The answer should be an exact repeat of the stretch of material below from the line containing "Task: Clear the folder filter with X icon" through the line containing "Open the Qué".

**Data supplied**:
┌──

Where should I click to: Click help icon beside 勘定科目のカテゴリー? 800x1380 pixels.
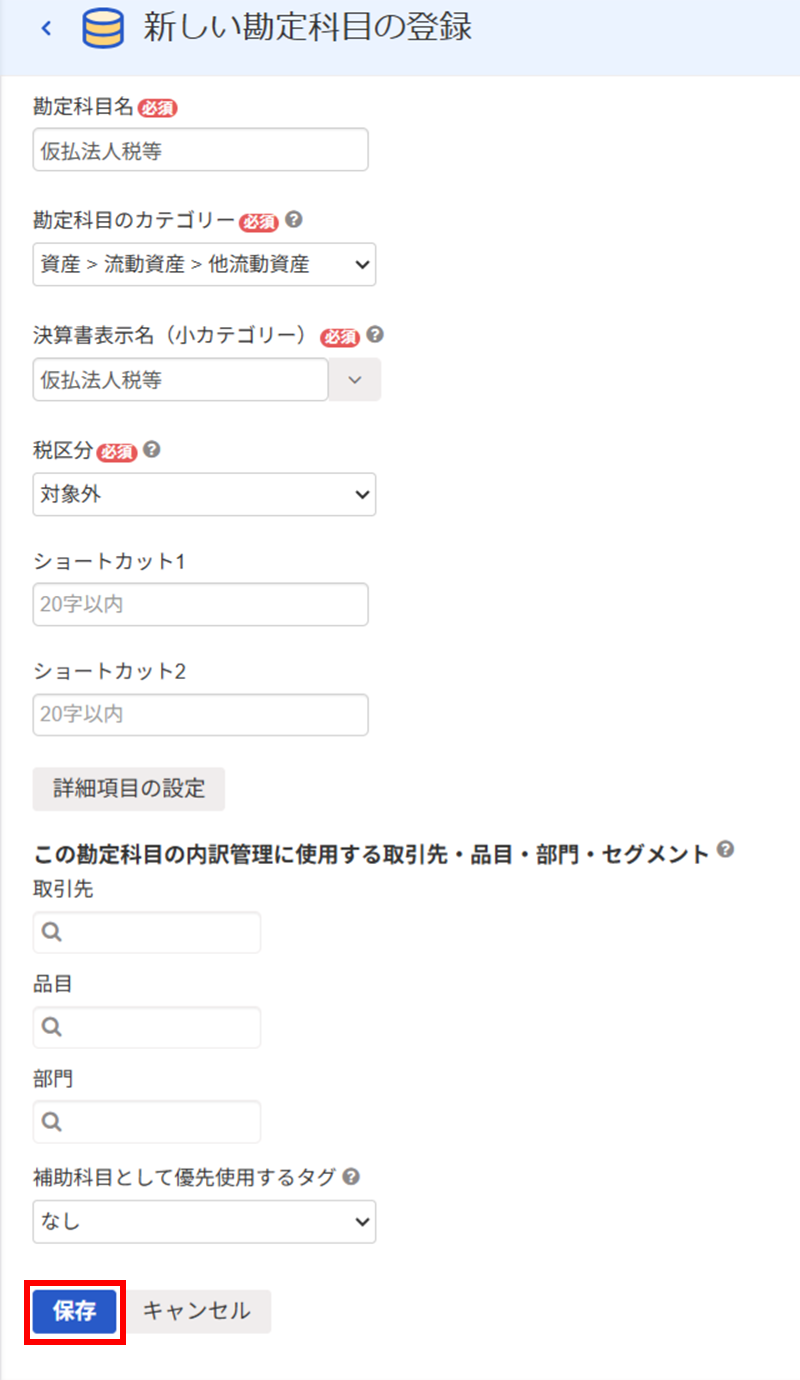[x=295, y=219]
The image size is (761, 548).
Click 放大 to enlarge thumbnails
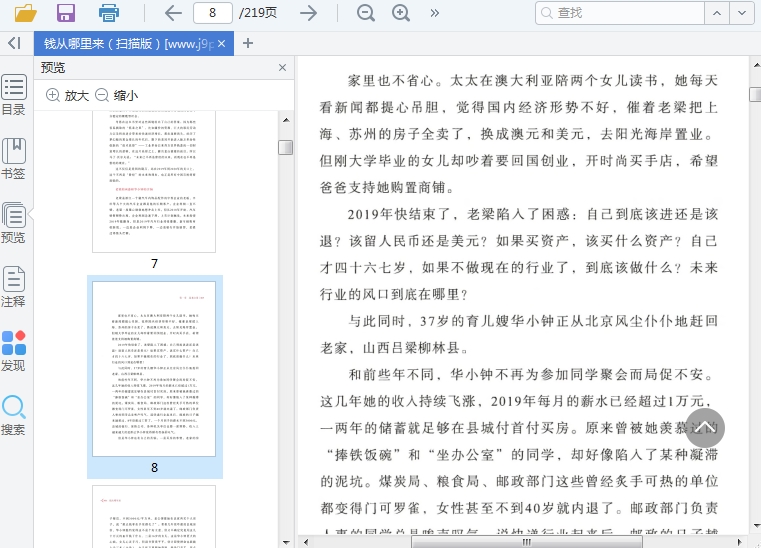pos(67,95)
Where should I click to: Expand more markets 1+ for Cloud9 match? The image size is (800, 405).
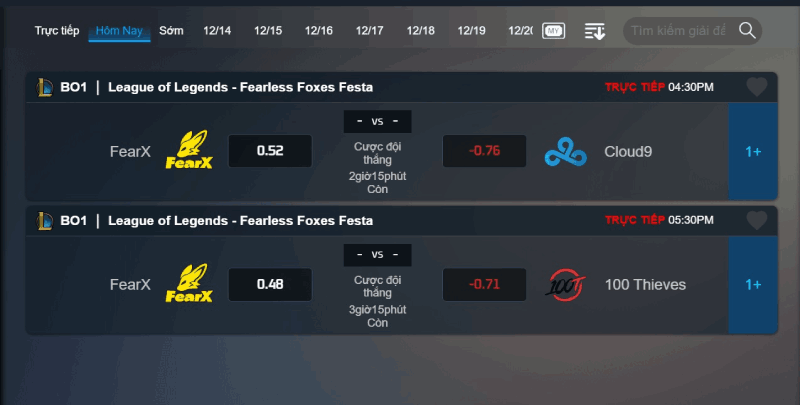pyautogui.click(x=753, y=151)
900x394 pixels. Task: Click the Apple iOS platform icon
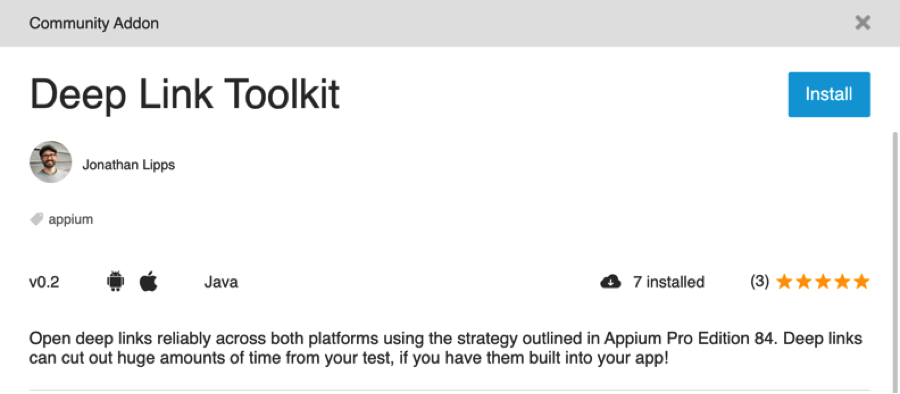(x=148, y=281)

└──
┌──

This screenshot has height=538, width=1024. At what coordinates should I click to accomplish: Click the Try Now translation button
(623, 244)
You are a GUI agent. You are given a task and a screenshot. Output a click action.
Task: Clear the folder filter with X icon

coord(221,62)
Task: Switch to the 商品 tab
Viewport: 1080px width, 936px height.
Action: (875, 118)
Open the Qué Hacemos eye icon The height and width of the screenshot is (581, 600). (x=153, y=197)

└──
┌──

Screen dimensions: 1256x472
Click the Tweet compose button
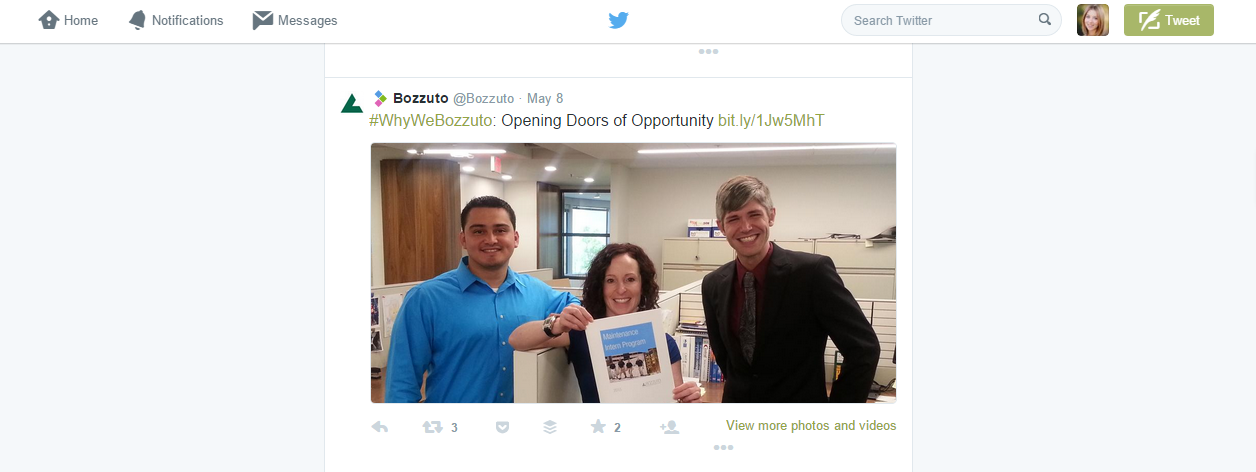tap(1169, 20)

└──

**Answer**:
Task: Clear the folder filter with X icon

coord(221,62)
Task: Switch to the 商品 tab
Viewport: 1080px width, 936px height.
Action: (875, 118)
Open the Qué Hacemos eye icon The height and width of the screenshot is (581, 600). (x=153, y=197)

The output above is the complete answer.